Bear Cat Stacy went over and took the woman's wasted hands in both of his own. As he looked down on her from his six feet of height there came into his eyes a gentleness so winning that his expression was one of surprising and tender sweetness.

"Does ye 'low," he asked softly, "that I'd hev done _thet_ ef he hadn't p'intedly an' severely bid me do hit?"

He told her the story in all its detail and as she listened no tears came into her eyes to relieve the hard misery of her face. But when he had drawn a chair for her to the hearth and she had seated herself stolidly there, he realized that he must go and remove the evidence which still remained back there in the laurel thickets. He left her tearless and haggard of expression, gazing dully ahead of her at the ashes of the burned-out fire; the gaunt figure of a mountain woman to whom life is a serial of apprehension.

When he came back at sunset she still sat there, bending tearlessly forward, and it was not until he had crossed the threshold that he saw another figure rise from its knees. Blossom Fulkerson had been kneeling with her arms about the shrunken shoulders--but how long, he did not know.

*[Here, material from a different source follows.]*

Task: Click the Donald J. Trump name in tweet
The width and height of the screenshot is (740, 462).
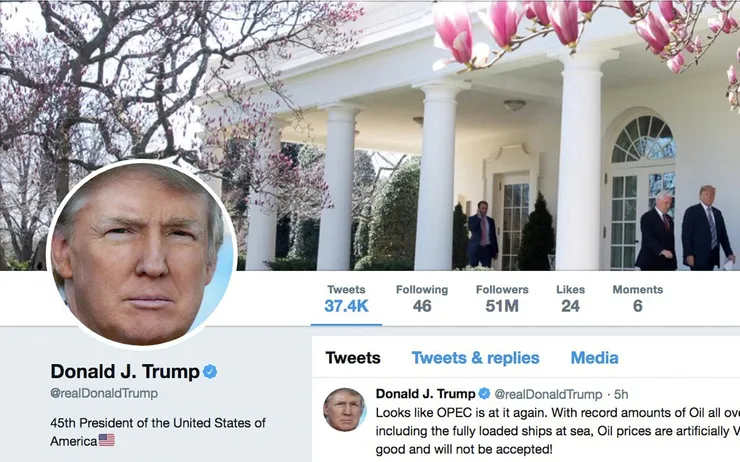Action: (x=425, y=394)

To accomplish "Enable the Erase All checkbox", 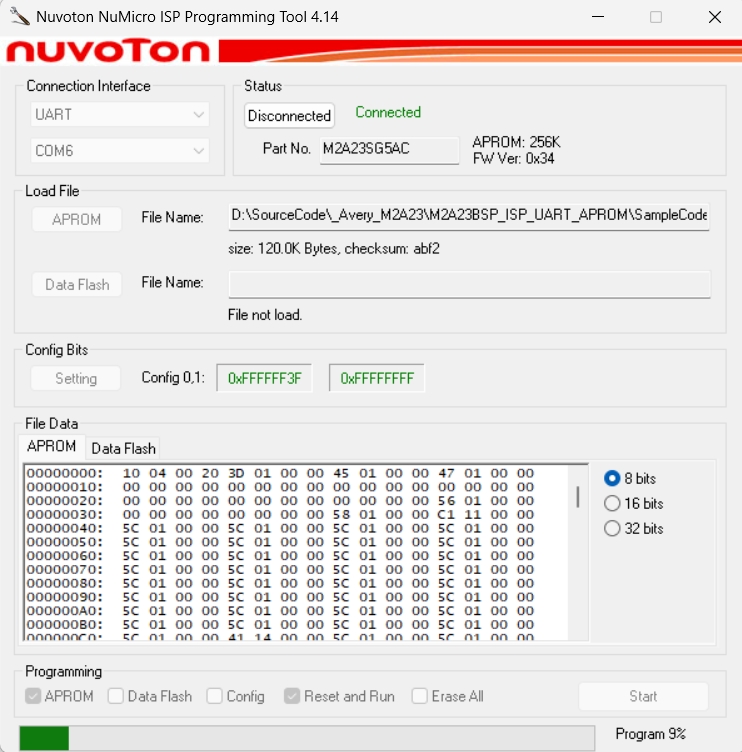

"Blossom," he said that evening as he was starting away into banishment across the Virginia boundary, "I don't know how long I'm a-goin' ter be gone, but I reckon you knows how I feels. I've done asked Mr. Henderson ter look atter ye, when he comes back from Louisville. He aims ter see ter hit that paw gits ther best lawyers ter defend him while he's thar."

"I reckon then," replied the girl with a faith of hero-worship which sent a sharp paroxysm of pain into Bear Cat's heart, "thet yore paw will mighty sartain come cl'ar."

They were standing by the gate of the Stacy house, for Blossom meant to spend that night with the lone woman who sat staring dully into the blackened fireplace. To the lips of the departing lover rose a question, inspired by that note of admiration which had lent a thrill to her voice at mention of Jerry Henderson, but he sternly repressed it.

To catechize her love would be disloyal and ungenerous. It would be a wrong alike to her whom he trusted and to the man who was his loyal friend--and hers. But in his heart, already sore with the prospect of exile, with the thought of that dejectedly rocking figure inside and the other figure he had left in the neutral grayness of the jail cell, awakened a new ache. He was thinking how untutored and raw he must seem now that his life had been thrown into the parallel of contrast with the man who knew the broad world of "down below" and even of over-seas.

If to Blossom's thinking he himself had shrunken in stature, it was not a surprising thing--but that did not rob the realization of its cutting edge or its barb.

"Blossom," he said, as his face once more became ineffably gentle, "thar's ther evenin' star comin' up over ther Wilderness Ridges." He took both her hands in his and looked not at the evening star but into the eyes that she lifted to gaze at it. "So long es I'm away--so long es I lives--I won't never see hit withouten I thinks of _you_. But hit hain't only when I see _hit_ thet I thinks of ye--hit's _always_. I reckon ye don't sca'cely realize even a leetle portion of how much I loves ye." He fell for a s.p.a.ce silent, his glance caressing her, then added unsteadily and with an effort to smile, "I reckon thet's jest got ter be a secret a-tween ther Almighty, Who knows everything--an' me thet don't know much else but jest _thet_!"

She pressed his hands, but she did not put her arms about him nor offer to kiss him, and he reflected rather wretchedly that she had done that only once. Though it might be ungenerous to think of it, save as a coincidence, that one time had been before Jerry Henderson had been on the scene for twenty-four hours.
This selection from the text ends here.